WHAT THE TASK ASKS: The full set of records below is to be reproduced without a single alteration.
==*==
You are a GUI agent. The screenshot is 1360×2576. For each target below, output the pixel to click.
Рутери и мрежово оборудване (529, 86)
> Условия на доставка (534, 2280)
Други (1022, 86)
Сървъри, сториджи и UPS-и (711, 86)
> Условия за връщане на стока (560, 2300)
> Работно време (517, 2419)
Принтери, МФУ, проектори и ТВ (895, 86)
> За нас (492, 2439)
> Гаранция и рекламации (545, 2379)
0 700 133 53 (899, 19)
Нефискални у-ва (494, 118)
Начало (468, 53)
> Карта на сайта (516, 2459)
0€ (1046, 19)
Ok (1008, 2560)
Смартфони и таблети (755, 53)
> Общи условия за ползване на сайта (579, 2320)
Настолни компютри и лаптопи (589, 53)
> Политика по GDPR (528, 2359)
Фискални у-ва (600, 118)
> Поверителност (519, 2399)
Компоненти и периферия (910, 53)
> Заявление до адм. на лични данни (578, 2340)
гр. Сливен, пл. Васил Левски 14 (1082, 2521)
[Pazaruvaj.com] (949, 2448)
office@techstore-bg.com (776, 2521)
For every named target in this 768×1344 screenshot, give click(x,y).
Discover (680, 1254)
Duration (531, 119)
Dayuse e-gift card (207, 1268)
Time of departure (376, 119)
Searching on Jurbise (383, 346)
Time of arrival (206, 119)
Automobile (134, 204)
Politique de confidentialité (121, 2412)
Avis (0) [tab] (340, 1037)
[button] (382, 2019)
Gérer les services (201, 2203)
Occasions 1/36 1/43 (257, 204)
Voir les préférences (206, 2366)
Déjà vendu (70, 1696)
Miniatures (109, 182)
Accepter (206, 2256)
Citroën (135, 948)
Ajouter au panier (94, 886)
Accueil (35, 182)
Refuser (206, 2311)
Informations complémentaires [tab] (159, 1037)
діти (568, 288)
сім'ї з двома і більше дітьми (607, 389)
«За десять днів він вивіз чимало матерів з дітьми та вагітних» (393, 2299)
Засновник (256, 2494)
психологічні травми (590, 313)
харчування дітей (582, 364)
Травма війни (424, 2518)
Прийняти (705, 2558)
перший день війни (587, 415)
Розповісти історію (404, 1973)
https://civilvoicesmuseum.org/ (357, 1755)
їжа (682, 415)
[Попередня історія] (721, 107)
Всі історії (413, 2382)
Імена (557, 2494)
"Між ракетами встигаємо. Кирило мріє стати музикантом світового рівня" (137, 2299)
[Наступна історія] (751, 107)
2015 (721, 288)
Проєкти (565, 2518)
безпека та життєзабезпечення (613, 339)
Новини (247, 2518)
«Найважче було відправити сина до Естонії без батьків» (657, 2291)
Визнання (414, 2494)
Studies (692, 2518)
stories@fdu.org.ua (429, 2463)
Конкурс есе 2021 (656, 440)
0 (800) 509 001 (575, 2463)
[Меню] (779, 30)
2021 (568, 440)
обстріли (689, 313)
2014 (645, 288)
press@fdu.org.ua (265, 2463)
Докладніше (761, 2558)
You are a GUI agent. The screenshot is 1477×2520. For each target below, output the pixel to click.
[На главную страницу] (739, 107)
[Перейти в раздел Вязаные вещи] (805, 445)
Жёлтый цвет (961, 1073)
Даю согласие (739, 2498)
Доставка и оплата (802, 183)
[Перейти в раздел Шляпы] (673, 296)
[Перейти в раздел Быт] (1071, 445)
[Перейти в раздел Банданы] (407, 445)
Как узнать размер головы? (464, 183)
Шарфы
==*==
WRITTEN ANSWER:
You are a GUI agent. The screenshot is 1360×2576. For each target below, output the pixel to click.
Рутери и мрежово оборудване (529, 86)
> Условия на доставка (534, 2280)
Други (1022, 86)
Сървъри, сториджи и UPS-и (711, 86)
> Условия за връщане на стока (560, 2300)
> Работно време (517, 2419)
Принтери, МФУ, проектори и ТВ (895, 86)
> За нас (492, 2439)
> Гаранция и рекламации (545, 2379)
0 700 133 53 (899, 19)
Нефискални у-ва (494, 118)
Начало (468, 53)
> Карта на сайта (516, 2459)
0€ (1046, 19)
Ok (1008, 2560)
Смартфони и таблети (755, 53)
> Общи условия за ползване на сайта (579, 2320)
Настолни компютри и лаптопи (589, 53)
> Политика по GDPR (528, 2359)
Фискални у-ва (600, 118)
> Поверителност (519, 2399)
Компоненти и периферия (910, 53)
> Заявление до адм. на лични данни (578, 2340)
гр. Сливен, пл. Васил Левски 14 (1082, 2521)
[Pazaruvaj.com] (949, 2448)
office@techstore-bg.com (776, 2521)
For every named target in this 768×1344 screenshot, give click(x,y).
Discover (680, 1254)
Duration (531, 119)
Dayuse e-gift card (207, 1268)
Time of departure (376, 119)
Searching on Jurbise (383, 346)
Time of arrival (206, 119)
Automobile (134, 204)
Politique de confidentialité (121, 2412)
Avis (0) [tab] (340, 1037)
[button] (382, 2019)
Gérer les services (201, 2203)
Occasions 1/36 1/43 (257, 204)
Voir les préférences (206, 2366)
Déjà vendu (70, 1696)
Miniatures (109, 182)
Accepter (206, 2256)
Citroën (135, 948)
Ajouter au panier (94, 886)
Accueil (35, 182)
Refuser (206, 2311)
Informations complémentaires [tab] (159, 1037)
діти (568, 288)
сім'ї з двома і більше дітьми (607, 389)
«За десять днів він вивіз чимало матерів з дітьми та вагітних» (393, 2299)
Засновник (256, 2494)
психологічні травми (590, 313)
харчування дітей (582, 364)
Травма війни (424, 2518)
Прийняти (705, 2558)
перший день війни (587, 415)
Розповісти історію (404, 1973)
https://civilvoicesmuseum.org/ (357, 1755)
їжа (682, 415)
[Попередня історія] (721, 107)
Всі історії (413, 2382)
Імена (557, 2494)
"Між ракетами встигаємо. Кирило мріє стати музикантом світового рівня" (137, 2299)
[Наступна історія] (751, 107)
2015 (721, 288)
Проєкти (565, 2518)
безпека та життєзабезпечення (613, 339)
Новини (247, 2518)
«Найважче було відправити сина до Естонії без батьків» (657, 2291)
Визнання (414, 2494)
Studies (692, 2518)
stories@fdu.org.ua (429, 2463)
Конкурс есе 2021 (656, 440)
0 (800) 509 001 (575, 2463)
[Меню] (779, 30)
2021 (568, 440)
обстріли (689, 313)
2014 (645, 288)
press@fdu.org.ua (265, 2463)
Докладніше (761, 2558)
You are a GUI agent. The screenshot is 1477×2520. For each target below, output the pixel to click.
[На главную страницу] (739, 107)
[Перейти в раздел Вязаные вещи] (805, 445)
Жёлтый цвет (961, 1073)
Даю согласие (739, 2498)
Доставка и оплата (802, 183)
[Перейти в раздел Шляпы] (673, 296)
[Перейти в раздел Быт] (1071, 445)
[Перейти в раздел Банданы] (407, 445)
Как узнать размер головы? (464, 183)
Шарфы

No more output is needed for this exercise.